Note: You must configure the LDAP service properties before using the operations of the LDAP service. (See LDAP service configuration.)
LDAP directories use a tree structure as the data model. Different types of databases, such as Sun ONE or Microsoft Active Directory, use different tree structures. LDAP administrators typically customize the directory structure based on the requirements of their organization.
Note: Talk to your LDAP administrator for information about the directory that you are querying.
The following graphic shows a very simple directory tree. LDAP directories typically contain many more items, numbering in the thousands.

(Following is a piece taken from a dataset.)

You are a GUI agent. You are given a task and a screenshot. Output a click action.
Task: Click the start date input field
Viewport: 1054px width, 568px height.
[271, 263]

The structure of the tree and the information that each item in the tree stores is defined by the directory schema.
Each item in the tree is uniquely identified by their distinguished name (DN). The DN includes the relative DN of the directory item (for example ou=People) concatenated with the relative DN of the parent items in the tree:
Each item in the directory tree has a number of attributes that are used to store information about the item. For example, items that represent people typically have an attribute named mail which is used to store the person's email address.
The attributes of an item are defined by rules in the directory schema. Each item has the
objectClass attribute which determines the schema rules that govern the item.
Typically, when you connect to an LDAP server you specify the area of the directory tree that you want to use. To specify the area, you provide the DN of the item in the tree that contains all of the other items that you want to use. This DN is called the base DN.
For example, a base DN of
ou=People,dc=YourCompany,dc=com provides access to information in that item and the items that it contains:
Using a base DN improves system efficiency because only the information in the base DN is retrieved from the LDAP server.